Another aspect that may inform future directions in the field stems from the small number of clinical studies that we were able to include. Four studies conducted in clinical populations were included in the systematic review, of which only three could be meta-analyzed. As a consequence, we were not able to investigate the differential effects of mindfulness meditation in clinical as compared with healthy populations, let alone to compare different clinical populations with each other. This is unfortunate, especially given that executive control is compromised in a wide range of psychological and psychiatric disorders from attention-deficit/hyperactivity disorder or addiction to depression or schizophrenia (for reviews, see Diamond 2013; Royall et al. 2002). More experimental studies in this area are needed. In turn, ascertaining to what extent mindfulness meditation is effective in enhancing executive control in such populations as well as investigating whether or not and how much this improvement translates into symptom amelioration or remission entails a highly relevant research challenge that we encourage future meta-analytical studies to take on.
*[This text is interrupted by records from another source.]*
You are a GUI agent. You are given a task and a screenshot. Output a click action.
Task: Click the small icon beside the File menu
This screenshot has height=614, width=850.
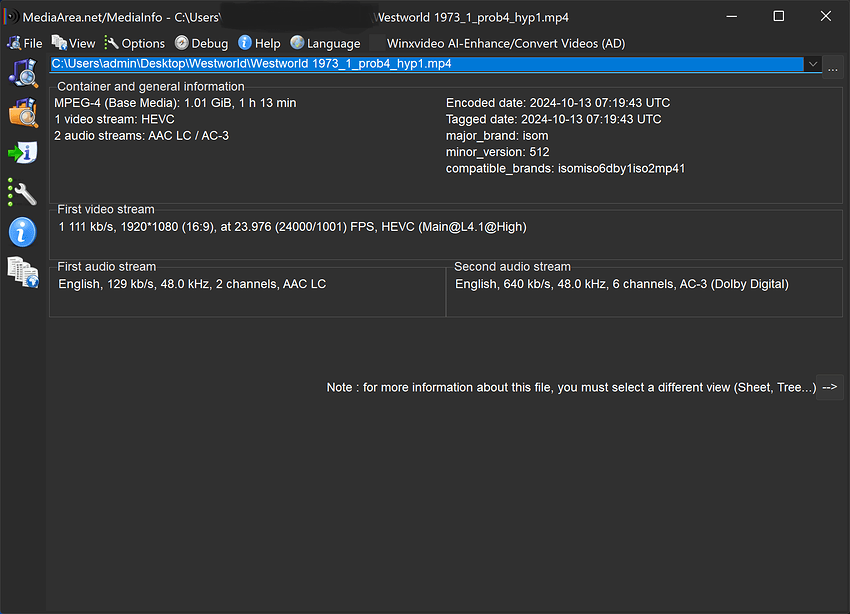tap(13, 43)
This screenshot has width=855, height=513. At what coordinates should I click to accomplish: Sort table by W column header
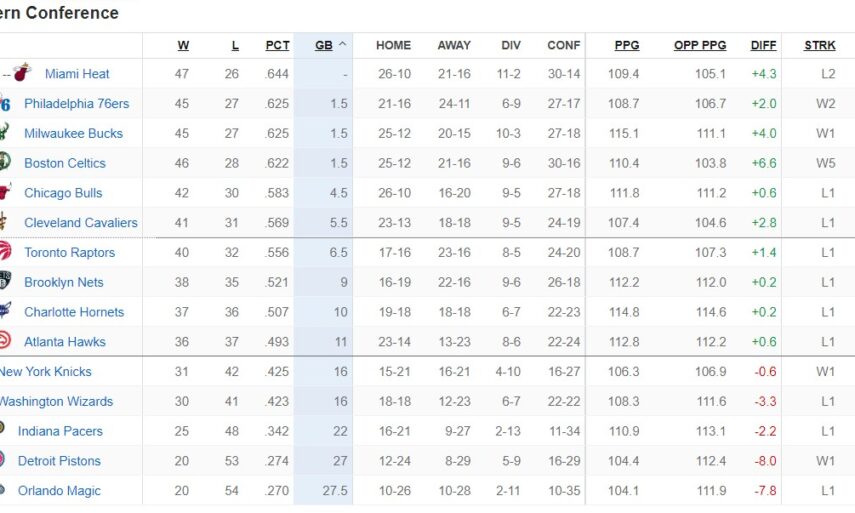point(183,45)
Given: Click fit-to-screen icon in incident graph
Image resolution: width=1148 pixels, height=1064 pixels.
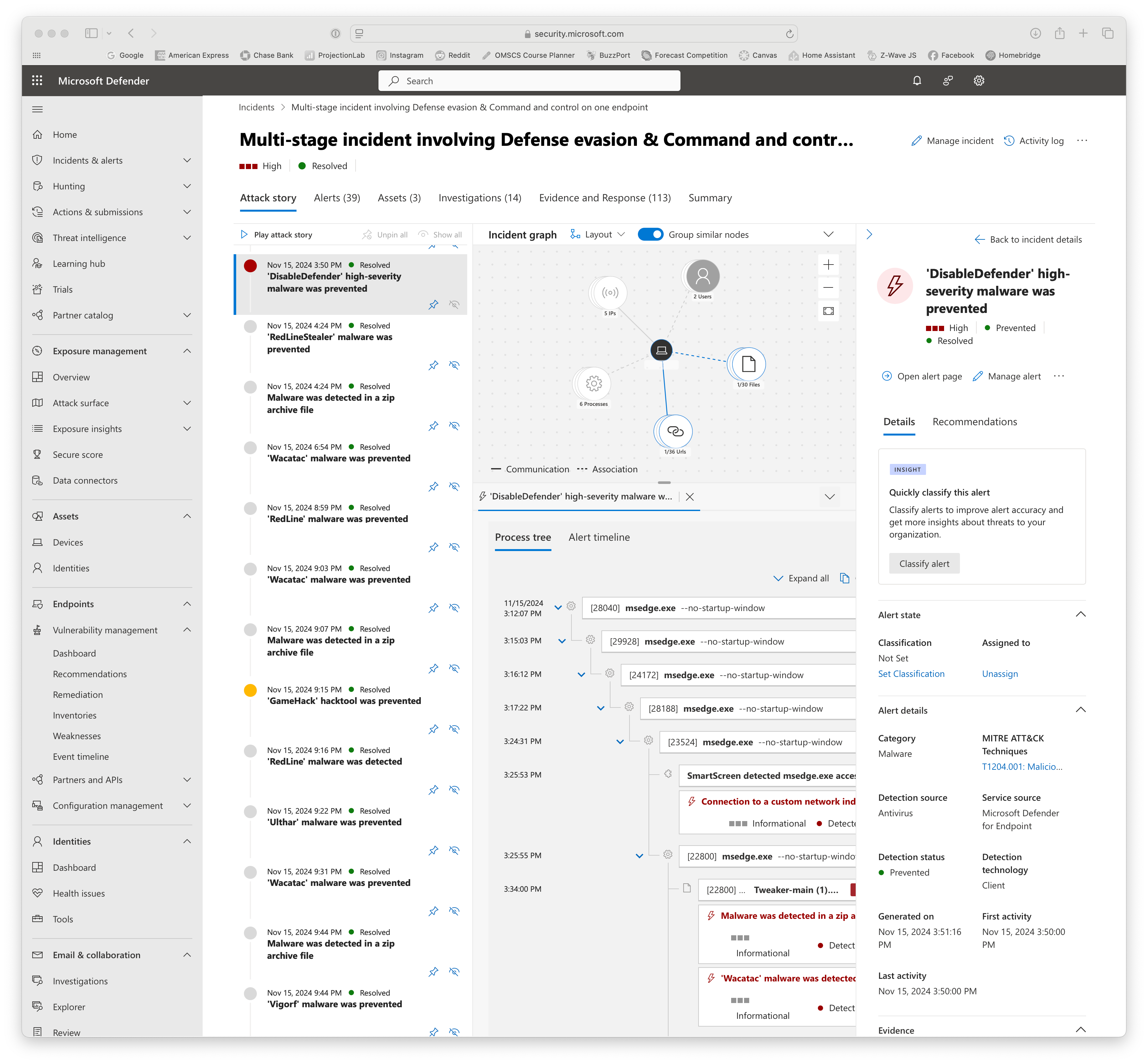Looking at the screenshot, I should (829, 311).
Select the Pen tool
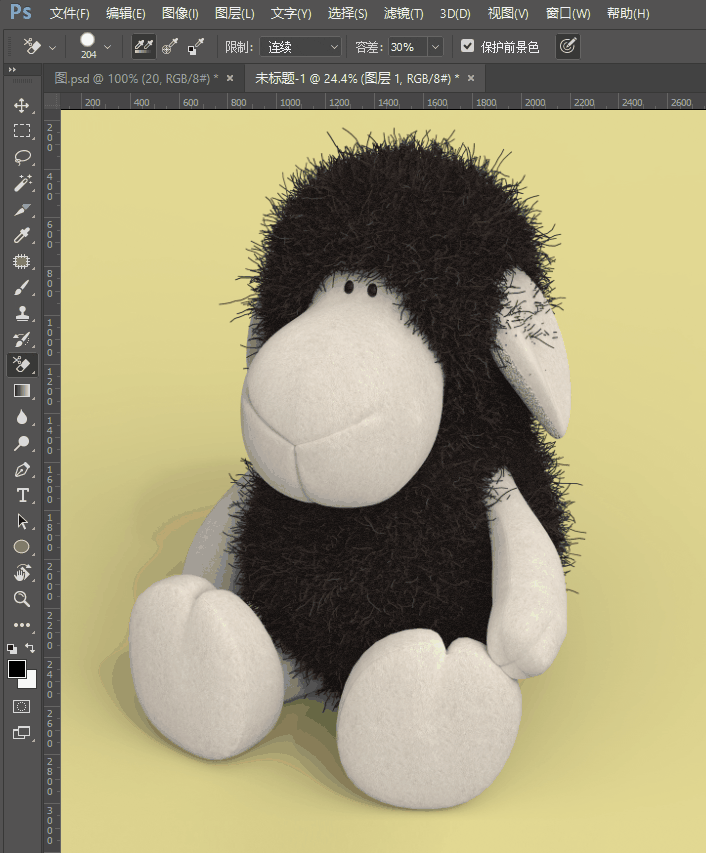Viewport: 706px width, 853px height. (x=21, y=469)
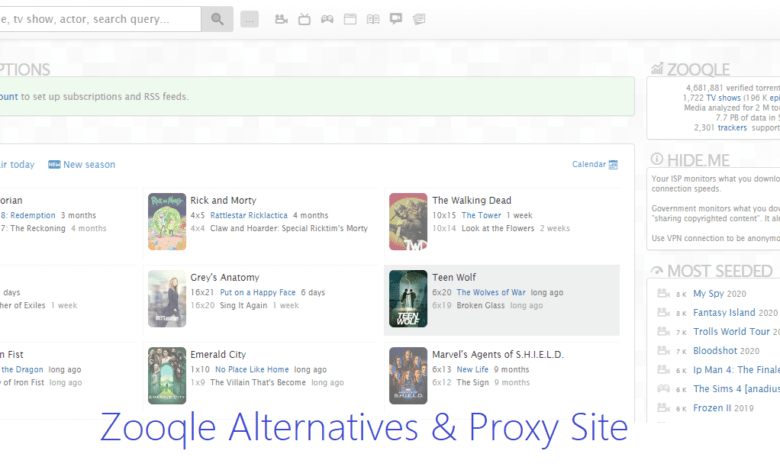Open the TV shows category icon
This screenshot has width=780, height=470.
(304, 19)
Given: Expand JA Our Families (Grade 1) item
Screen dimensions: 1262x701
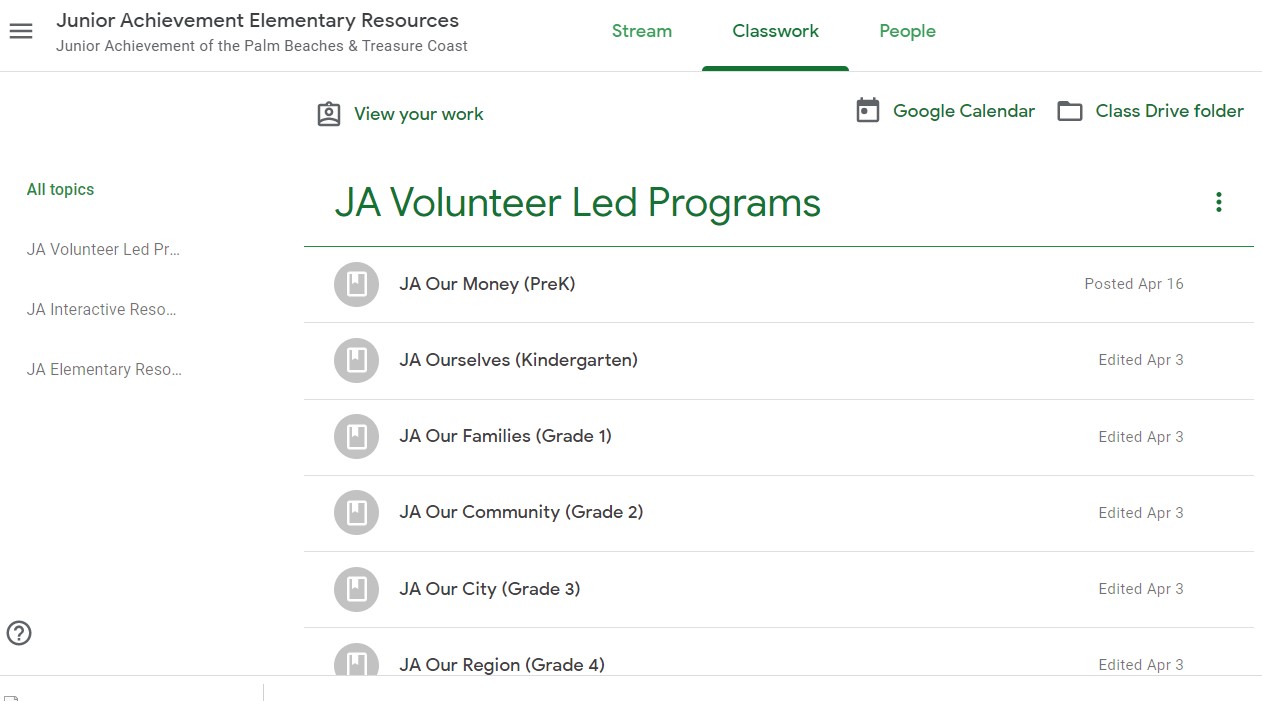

In summary, this systematic and meta-analytic review provides preliminary and moderate yet positive evidence supporting the enhancing effects of mindfulness meditation in executive control. We hope that the current meta-analysis will pave the way to future experimental studies further evaluating this subject. Importantly, these studies must consider upgrading current reporting standards regarding methods used and results obtained, so as to facilitate cumulative science. As in any other scientific field, only a cooperative endeavor will render the most valuable outcomes. In turn, as the field continues to grow, we hope that future meta-analytic research will be able to afford a more comprehensive account of the effectiveness of mindfulness meditation by revealing not only to what extent it enhances executive control but also under what specific circumstances and for which particular populations it does so.